Tips for Reading to and with Children in Kindergarten–Class 3

* Keep reading to your child even when he can read. Read books that are too difficult or long for him to read alone.
* Try reading books with chapters and talk about what is happening in the story. Encourage your child to make predictions about what will happen next and connect characters or events to those in other books and stories.
* Talk with your child about reading preferences that are beginning to develop. Ask whether she likes adventure stories, mysteries, science fiction, animal stories or stories about other children. Encourage her to explain the reasons for preferences.
* Talk with your child about favorite authors and help him find additional books by those authors.
* Take turns reading a story with your child. Don’t interrupt to correct mistakes that do not change the meaning.
* Talk about the meaning of new words and ideas introduced in books. Help your child think of examples of new concepts.
* Talk with your child about stories using the notions of the beginning, middle and end of the story to organize thinking and discussion.
* Ask your child to tell why a character might have taken a specific action. Ask for information from the story to support your answer.
* If he wants to read aloud to you from his school book, listen attentively. If he stumbles over a word from time to time, simply tell him what it is. However, if he misses many words in material with which he should be familiar, consult his teacher.
* When she reads aloud to you, don’t try to use teaching techniques, such as having her “sound out” words. Instead, enjoy the story together, laugh over it, discuss the plot, praise her for reading especially well, or for figuring out a word for herself.
* Give children extra opportunities to read. Let them read the directions for that new game or for putting model airplanes together. Ask them to “help you” by reading the cookie recipe or traffic signs.
* Introduce the pleasures of the public library. Let him browse. Get a library card for her. Let him choose books that he wants, rather than books you feel he should read. Buy books for children, too, as the basis for a home library of their own.
* Set a good example as a reader—read every day at home even if it is a magazine or newspaper.
* Make reading fun, a time that you both look forward to spending together.
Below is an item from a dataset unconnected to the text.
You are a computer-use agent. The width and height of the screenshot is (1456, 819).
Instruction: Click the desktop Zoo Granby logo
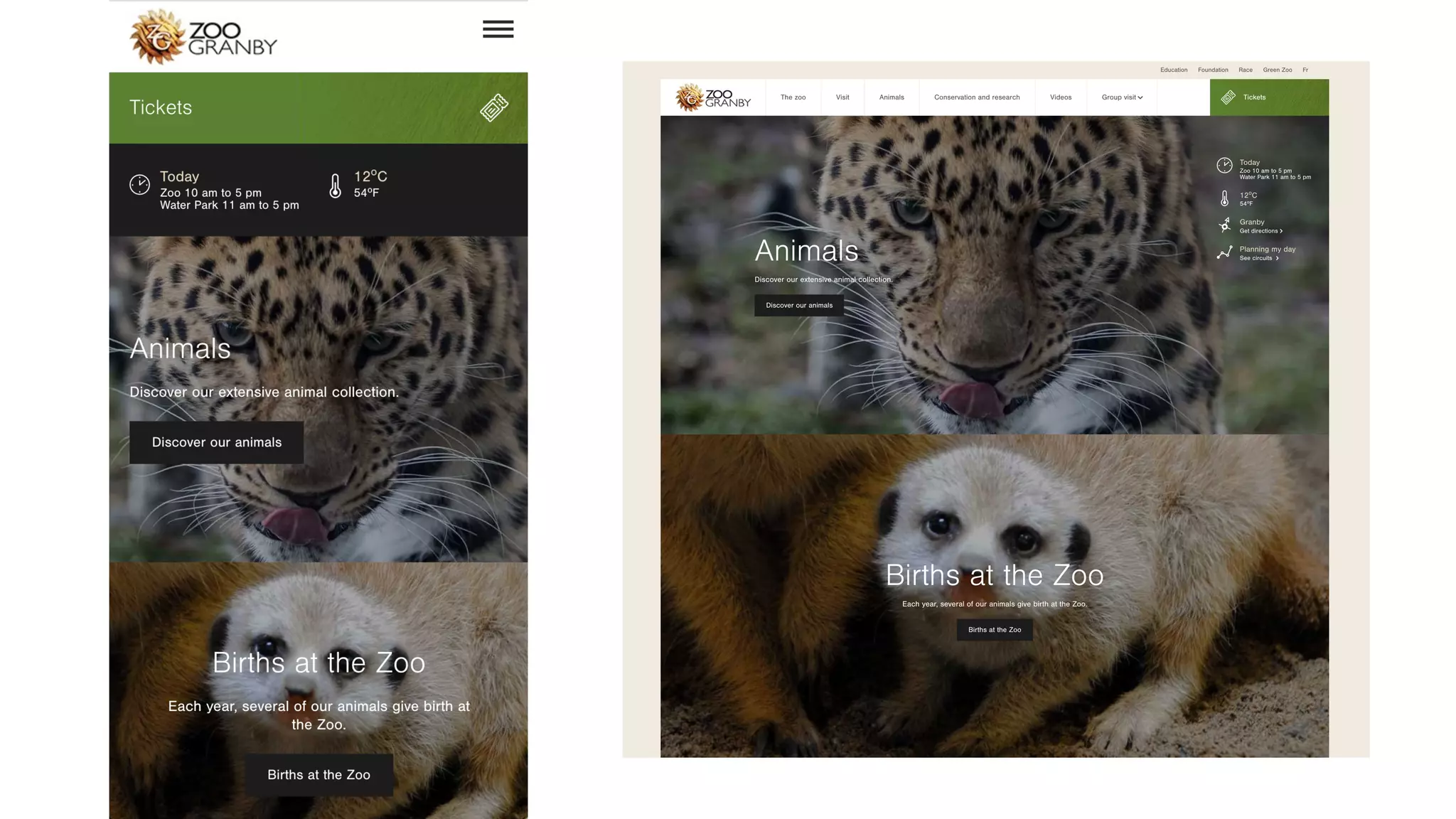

Tips for Reading to and with Children in Class 4-6

* Take turns reading a book with your child.
* Ask your child to compare a book to another familiar book. How are the characters alike or different? Do the stories take place in similar settings? How are the illustrations the same or different?
* Ask what part of the story or book your child liked best and why.
* Ask if your child liked the ending of the story. Why or why not?
* Ask your child what type of mood the story or chapter in a book creates. Ask how the author creates the mood. For example, does she use certain words, events or settings that create a particular feeling?
* If your child has read more than one book by the same author, ask how the books are similar or different.
* Provide your child with a reliable home dictionary and encyclopedia. Encourage children to look up subjects that puzzle or interest them. In school, reading lessons include library research.
* If your child is not enthusiastic about reading, choose books on subjects sure to interest her or him: books on sports, books of riddles or magic tricks, books on hobbies. Be sure they are not too difficult for your child to read.
* If she’s a television rather than a reading fan, see which programs she prefers and provide suitable books on the same subjects. If Westerns are her favorites, for example, she’ll probably enjoy some of the fine children’s books now available about the early West.
* If a young person is an avid comic book reader (ages 9, 10 and 11 are likely to be), don’t make a big issue out of it. Make sure your child is also provided with other more worthwhile books that offer lively adventure in an easy-to-read format. Most children outgrow the comic book phase, if other literature is available in their homes.
* Set a good example as a reader—read every day at home even if it is a magazine or newspaper.
* Make reading fun, a time that you both look forward to spending together.